Work to complete -> State how many lines in the rows below contain the string "dropdown". Reply with the number alone.

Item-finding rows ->
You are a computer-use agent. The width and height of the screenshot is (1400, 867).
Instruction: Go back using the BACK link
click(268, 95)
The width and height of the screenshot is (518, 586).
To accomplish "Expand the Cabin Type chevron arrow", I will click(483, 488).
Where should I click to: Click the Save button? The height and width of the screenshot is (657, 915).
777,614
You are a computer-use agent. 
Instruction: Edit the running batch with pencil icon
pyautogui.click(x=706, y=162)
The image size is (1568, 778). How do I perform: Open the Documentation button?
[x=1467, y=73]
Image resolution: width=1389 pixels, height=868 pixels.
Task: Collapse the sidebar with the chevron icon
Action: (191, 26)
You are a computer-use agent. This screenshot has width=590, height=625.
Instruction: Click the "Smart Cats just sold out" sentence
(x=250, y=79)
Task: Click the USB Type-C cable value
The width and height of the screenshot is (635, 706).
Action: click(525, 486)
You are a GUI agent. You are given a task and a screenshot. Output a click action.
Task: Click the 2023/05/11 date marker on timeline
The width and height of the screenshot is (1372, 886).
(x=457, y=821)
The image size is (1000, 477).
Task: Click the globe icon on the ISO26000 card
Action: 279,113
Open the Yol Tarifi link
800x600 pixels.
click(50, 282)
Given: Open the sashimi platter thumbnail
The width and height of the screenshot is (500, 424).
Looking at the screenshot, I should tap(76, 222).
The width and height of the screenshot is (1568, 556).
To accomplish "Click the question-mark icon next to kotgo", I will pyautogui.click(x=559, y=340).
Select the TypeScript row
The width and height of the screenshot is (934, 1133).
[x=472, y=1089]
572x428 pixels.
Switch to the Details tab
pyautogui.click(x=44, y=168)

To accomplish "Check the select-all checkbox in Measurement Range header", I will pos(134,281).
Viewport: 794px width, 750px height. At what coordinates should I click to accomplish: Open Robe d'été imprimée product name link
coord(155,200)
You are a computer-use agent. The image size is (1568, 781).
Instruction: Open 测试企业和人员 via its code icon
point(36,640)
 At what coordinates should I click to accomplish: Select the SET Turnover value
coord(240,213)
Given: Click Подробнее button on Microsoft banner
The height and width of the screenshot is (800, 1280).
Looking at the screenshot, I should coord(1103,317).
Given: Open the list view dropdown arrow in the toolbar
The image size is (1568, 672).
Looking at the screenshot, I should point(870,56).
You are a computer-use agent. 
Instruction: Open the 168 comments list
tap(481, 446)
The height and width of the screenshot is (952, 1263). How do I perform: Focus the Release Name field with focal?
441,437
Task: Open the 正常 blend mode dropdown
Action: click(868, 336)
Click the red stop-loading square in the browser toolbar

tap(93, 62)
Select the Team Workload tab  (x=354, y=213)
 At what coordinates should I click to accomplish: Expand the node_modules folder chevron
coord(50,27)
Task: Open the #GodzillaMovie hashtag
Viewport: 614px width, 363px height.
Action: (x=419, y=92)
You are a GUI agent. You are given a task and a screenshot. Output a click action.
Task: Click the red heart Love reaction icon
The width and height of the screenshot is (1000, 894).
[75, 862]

Solution to the problem -> 2